Rows from a dataset
· · · ·

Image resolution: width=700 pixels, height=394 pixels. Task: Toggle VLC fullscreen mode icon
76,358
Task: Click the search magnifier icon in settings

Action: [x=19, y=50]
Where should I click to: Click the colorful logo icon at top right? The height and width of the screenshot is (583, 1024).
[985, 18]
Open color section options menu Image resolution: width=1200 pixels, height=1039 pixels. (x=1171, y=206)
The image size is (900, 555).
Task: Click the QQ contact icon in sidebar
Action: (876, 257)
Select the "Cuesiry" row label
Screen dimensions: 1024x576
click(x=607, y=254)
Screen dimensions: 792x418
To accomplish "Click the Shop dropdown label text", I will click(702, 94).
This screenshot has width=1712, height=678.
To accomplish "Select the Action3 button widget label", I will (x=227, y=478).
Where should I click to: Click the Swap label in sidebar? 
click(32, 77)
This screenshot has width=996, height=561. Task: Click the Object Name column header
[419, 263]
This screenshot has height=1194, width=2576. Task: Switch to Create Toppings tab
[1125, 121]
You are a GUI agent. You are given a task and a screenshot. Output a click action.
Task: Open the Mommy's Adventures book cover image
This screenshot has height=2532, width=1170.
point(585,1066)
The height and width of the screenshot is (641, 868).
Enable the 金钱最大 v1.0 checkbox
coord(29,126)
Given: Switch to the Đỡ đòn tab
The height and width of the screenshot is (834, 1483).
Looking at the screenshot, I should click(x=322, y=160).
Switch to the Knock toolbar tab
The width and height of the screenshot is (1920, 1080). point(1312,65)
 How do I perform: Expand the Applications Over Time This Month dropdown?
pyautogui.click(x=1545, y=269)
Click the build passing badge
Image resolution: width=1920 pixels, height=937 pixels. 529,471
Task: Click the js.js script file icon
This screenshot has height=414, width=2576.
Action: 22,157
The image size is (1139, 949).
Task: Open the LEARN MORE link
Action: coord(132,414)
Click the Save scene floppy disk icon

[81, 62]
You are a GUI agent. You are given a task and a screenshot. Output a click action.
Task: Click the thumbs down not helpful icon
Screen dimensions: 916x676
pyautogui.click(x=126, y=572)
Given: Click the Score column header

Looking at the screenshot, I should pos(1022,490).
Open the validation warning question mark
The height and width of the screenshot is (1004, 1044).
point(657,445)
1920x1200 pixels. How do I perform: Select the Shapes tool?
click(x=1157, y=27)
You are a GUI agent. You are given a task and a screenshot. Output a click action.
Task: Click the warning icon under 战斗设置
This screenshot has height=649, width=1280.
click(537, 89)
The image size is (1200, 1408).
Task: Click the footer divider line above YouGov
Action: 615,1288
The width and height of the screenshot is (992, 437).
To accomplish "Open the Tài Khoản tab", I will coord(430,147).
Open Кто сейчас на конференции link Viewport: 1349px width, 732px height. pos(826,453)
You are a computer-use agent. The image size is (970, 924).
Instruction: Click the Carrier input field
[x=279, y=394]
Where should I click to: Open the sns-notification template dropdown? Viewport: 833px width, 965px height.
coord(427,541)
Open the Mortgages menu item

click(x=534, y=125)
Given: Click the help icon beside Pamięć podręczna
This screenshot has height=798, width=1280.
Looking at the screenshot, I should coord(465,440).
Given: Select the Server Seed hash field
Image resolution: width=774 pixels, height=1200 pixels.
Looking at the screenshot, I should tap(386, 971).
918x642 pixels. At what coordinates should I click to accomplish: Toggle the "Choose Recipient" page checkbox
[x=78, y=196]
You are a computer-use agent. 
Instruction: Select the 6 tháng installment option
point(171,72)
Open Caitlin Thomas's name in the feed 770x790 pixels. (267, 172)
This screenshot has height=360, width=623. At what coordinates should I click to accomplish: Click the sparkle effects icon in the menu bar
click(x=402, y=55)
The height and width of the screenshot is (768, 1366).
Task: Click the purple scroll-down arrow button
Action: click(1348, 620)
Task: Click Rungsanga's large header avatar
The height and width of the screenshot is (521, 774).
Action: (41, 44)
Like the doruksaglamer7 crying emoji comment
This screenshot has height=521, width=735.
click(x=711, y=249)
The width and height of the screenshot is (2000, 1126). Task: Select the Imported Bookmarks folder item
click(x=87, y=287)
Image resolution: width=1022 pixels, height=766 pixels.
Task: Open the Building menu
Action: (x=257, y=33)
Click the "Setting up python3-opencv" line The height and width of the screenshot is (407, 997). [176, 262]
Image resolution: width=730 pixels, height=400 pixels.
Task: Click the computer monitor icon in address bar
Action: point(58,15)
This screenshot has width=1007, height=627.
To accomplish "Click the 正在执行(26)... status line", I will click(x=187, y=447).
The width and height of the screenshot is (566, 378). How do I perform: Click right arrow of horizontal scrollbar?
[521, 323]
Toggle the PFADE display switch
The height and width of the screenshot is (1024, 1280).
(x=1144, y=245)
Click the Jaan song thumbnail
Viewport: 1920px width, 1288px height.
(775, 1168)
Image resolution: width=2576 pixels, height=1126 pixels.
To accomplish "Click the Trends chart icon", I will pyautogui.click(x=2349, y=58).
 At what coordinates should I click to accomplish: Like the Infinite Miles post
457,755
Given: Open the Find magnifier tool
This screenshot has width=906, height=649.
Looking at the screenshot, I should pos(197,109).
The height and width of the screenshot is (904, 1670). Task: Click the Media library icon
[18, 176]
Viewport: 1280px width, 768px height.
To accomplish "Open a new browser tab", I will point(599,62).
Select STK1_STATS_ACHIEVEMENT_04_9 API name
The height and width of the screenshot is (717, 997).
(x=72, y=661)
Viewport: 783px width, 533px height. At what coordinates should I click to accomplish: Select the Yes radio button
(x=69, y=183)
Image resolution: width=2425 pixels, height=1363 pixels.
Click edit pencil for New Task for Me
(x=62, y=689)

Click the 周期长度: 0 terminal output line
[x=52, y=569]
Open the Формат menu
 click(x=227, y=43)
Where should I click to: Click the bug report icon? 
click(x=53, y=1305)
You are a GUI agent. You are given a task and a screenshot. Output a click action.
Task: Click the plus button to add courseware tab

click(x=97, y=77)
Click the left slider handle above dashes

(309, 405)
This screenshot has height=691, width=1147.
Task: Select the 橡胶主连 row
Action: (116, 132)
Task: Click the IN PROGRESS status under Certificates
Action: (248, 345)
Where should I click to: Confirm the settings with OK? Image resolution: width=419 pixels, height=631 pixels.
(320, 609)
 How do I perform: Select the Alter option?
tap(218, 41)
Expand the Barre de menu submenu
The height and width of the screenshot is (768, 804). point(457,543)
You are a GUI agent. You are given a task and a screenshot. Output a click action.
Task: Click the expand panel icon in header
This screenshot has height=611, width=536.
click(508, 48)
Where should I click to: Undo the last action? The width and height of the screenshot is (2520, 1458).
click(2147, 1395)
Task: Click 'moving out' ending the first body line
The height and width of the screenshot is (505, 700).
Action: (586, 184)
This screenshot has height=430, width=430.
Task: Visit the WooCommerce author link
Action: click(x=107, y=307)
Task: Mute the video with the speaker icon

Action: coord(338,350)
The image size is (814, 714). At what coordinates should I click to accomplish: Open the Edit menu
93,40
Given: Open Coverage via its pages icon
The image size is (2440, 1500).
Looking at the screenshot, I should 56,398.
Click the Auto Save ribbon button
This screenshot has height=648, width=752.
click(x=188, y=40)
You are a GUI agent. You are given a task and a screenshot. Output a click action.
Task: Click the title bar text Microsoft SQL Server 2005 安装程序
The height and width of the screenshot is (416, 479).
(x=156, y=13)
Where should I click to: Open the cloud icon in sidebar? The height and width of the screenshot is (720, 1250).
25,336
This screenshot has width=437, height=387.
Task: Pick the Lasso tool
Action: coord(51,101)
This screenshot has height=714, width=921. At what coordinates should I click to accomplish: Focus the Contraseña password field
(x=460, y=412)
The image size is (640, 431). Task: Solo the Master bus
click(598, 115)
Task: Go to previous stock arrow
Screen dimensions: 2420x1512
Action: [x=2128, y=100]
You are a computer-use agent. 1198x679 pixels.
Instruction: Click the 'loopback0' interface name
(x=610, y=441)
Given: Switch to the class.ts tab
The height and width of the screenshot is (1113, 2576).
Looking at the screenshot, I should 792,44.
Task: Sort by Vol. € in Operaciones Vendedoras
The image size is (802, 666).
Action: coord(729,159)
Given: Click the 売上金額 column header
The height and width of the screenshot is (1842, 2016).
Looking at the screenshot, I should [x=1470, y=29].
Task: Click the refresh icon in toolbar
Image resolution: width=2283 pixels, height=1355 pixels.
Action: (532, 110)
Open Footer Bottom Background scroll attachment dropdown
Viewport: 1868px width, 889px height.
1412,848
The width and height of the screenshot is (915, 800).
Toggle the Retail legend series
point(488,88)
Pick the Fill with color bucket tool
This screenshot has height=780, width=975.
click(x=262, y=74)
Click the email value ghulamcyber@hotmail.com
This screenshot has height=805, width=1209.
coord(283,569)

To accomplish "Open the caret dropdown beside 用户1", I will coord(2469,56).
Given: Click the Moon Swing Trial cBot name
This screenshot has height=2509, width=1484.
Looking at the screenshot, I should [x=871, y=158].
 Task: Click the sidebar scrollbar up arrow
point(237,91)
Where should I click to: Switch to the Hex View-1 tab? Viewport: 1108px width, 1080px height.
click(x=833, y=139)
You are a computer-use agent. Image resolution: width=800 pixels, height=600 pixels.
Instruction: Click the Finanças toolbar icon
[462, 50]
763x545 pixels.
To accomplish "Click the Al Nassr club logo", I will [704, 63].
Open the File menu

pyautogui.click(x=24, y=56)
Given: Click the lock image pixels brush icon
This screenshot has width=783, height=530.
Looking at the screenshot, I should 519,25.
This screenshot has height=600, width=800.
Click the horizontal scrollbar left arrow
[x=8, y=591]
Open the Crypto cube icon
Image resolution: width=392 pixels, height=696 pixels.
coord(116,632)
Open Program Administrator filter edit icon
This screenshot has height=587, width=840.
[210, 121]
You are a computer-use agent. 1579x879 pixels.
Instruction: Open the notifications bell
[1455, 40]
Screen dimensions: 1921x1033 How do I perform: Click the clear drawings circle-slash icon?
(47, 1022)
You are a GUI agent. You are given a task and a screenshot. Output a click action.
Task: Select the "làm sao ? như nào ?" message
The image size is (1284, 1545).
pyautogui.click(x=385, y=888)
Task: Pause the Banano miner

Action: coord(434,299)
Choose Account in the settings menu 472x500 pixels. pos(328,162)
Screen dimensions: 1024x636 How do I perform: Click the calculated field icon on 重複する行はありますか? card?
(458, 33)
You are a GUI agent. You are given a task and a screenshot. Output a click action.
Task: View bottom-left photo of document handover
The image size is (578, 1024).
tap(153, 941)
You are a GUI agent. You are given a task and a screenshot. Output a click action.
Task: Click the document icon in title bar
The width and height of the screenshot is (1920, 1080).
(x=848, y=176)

· · · ·

__Instructions to follow__. Rewrite the rows from the line with "Task: Click Rungsanga's large header avatar" up to and including the line with "click(x=711, y=249)", replacing "crying" with "laughing" and keeping everything else the same.

__Finished answer__.
Task: Click Rungsanga's large header avatar
The height and width of the screenshot is (521, 774).
Action: (41, 44)
Like the doruksaglamer7 laughing emoji comment
This screenshot has height=521, width=735.
click(x=711, y=249)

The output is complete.